An evaluative baseline for geo-semantic relatedness and similarity
This provides a benchmark for researchers in geographic information science and natural language processing to assess models for geo-semantic tasks, though it is incremental as it builds on existing datasets.
The paper tackles the lack of focus on geo-semantic relatedness compared to similarity in geographic information science by introducing GeReSiD, a new open dataset with 97 geographic terms in 50 pairs rated by 203 human subjects, designed to evaluate computational measures.
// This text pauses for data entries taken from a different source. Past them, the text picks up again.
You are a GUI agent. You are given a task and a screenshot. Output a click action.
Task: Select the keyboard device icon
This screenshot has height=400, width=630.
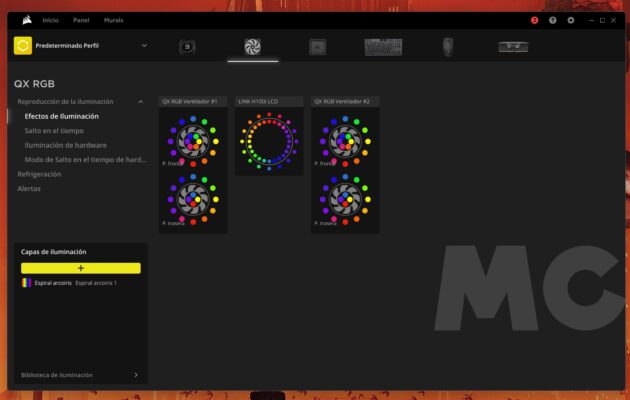[383, 46]
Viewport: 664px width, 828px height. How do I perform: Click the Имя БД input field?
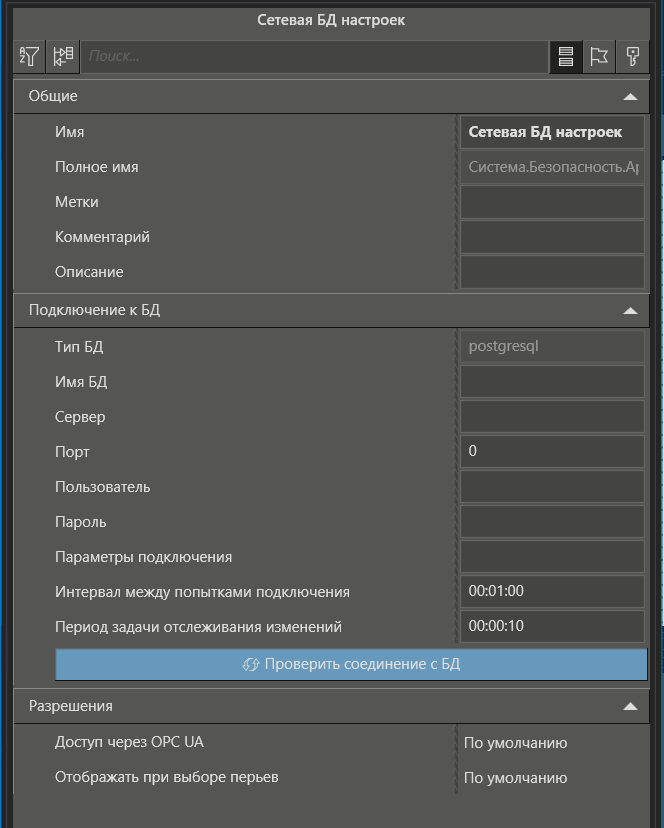tap(552, 382)
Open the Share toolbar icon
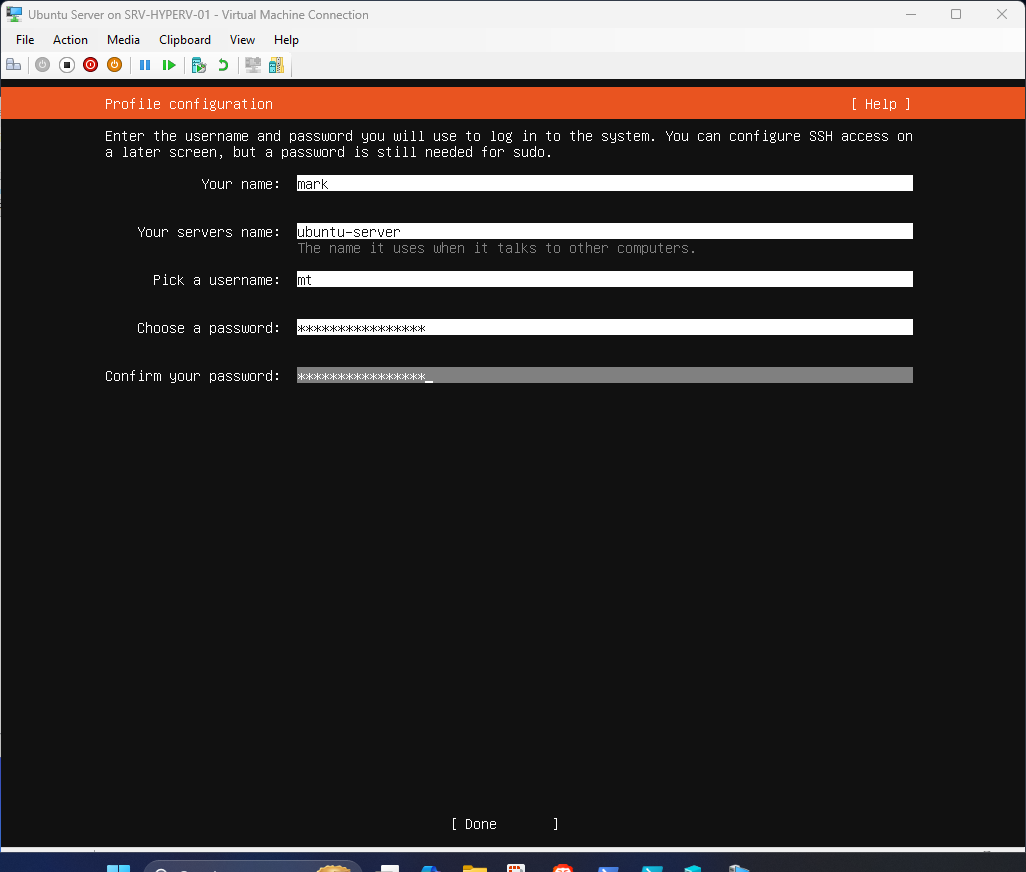This screenshot has height=872, width=1026. coord(276,64)
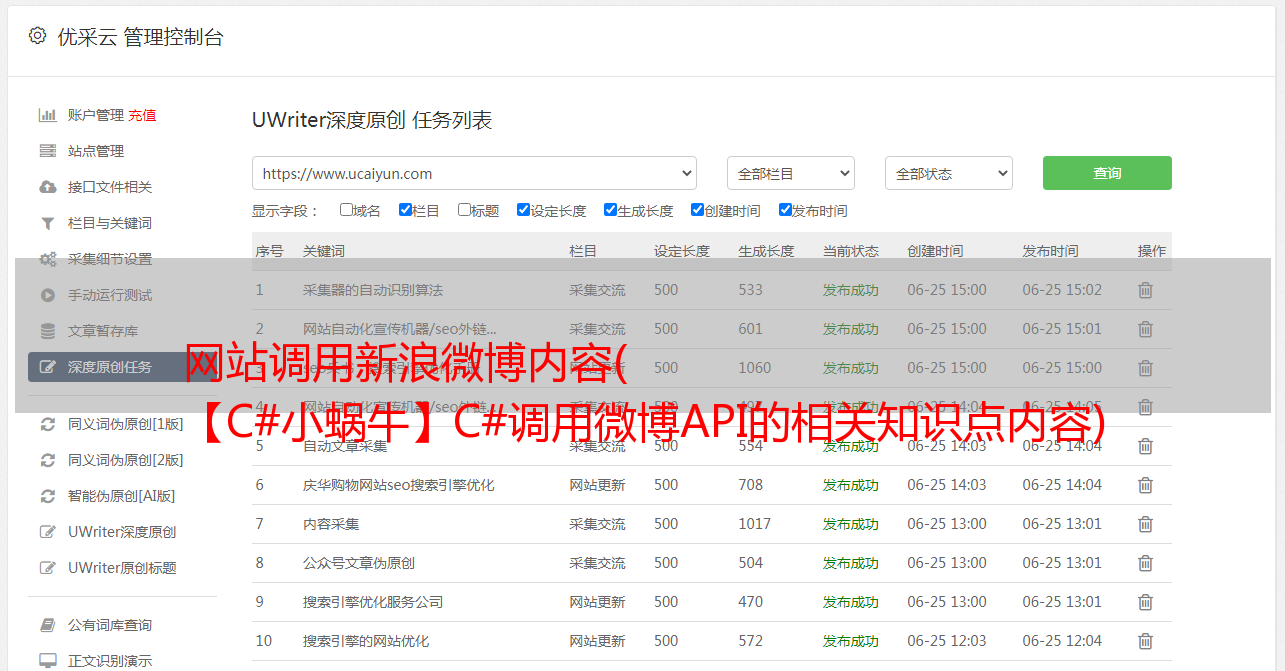Open UWriter原创标题 in the sidebar
1285x671 pixels.
point(122,568)

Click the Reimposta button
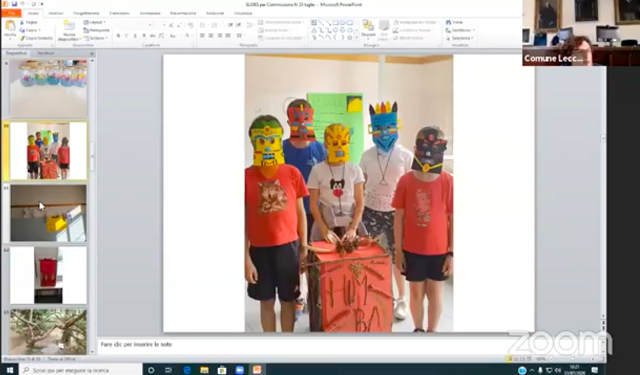(96, 30)
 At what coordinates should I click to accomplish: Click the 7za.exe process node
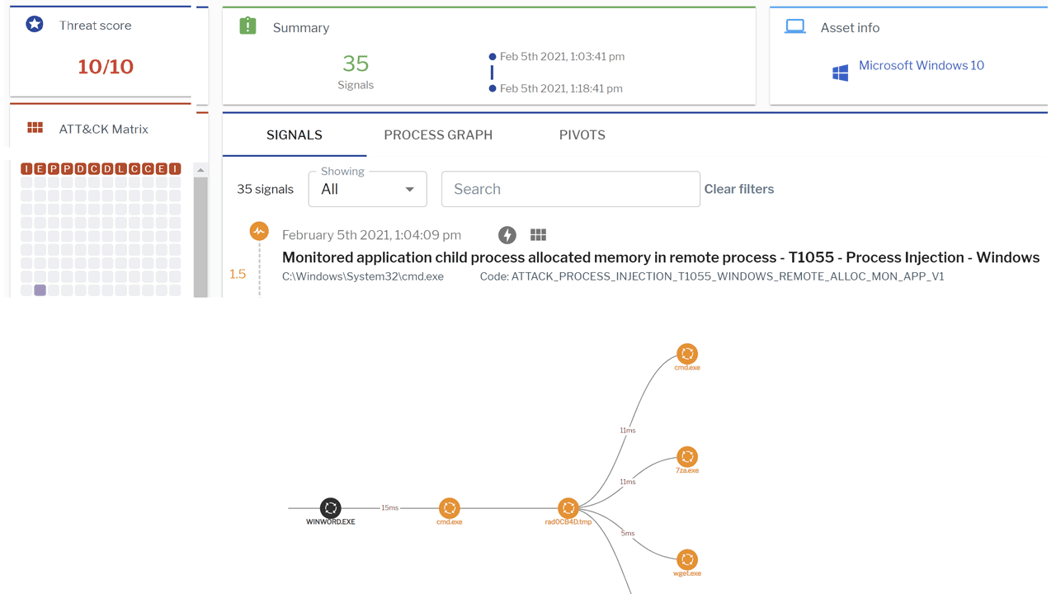687,457
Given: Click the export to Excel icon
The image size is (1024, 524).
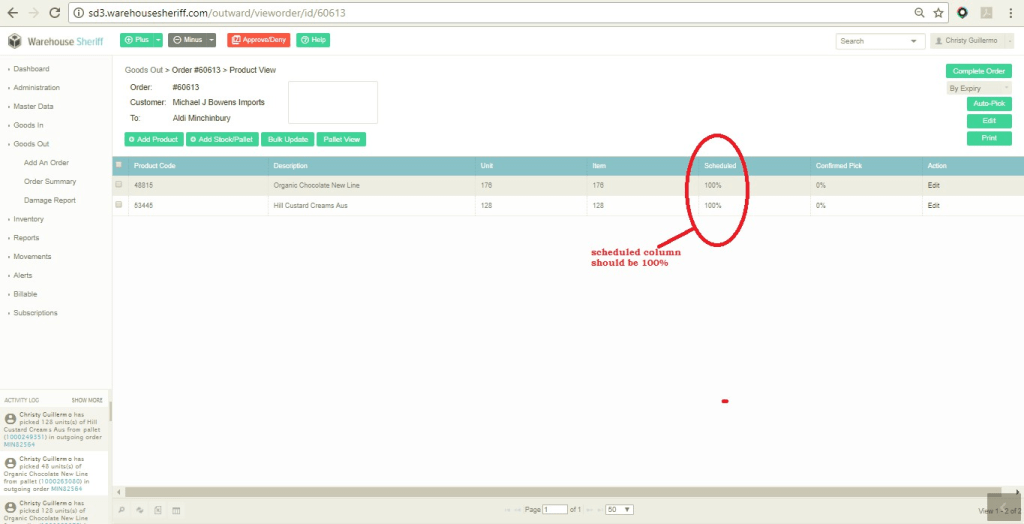Looking at the screenshot, I should pos(158,510).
In geographic information science and semantics, the computation of semantic similarity is widely recognised as key to supporting a vast number of tasks in information integration and retrieval. By contrast, the role of geo-semantic relatedness has been largely ignored. In natural language processing, semantic relatedness is often confused with the more specific semantic similarity. In this article, we discuss a notion of geo-semantic relatedness based on Lehrer's semantic fields, and we compare it with geo-semantic similarity. We then describe and validate the Geo Relatedness and Similarity Dataset (GeReSiD), a new open dataset designed to evaluate computational measures of geo-semantic relatedness and similarity. This dataset is larger than existing datasets of this kind, and includes 97 geographic terms combined into 50 term pairs rated by 203 human subjects. GeReSiD is available online and can be used as an evaluation baseline to determine empirically to what degree a given computational model approximates geo-semantic relatedness and similarity.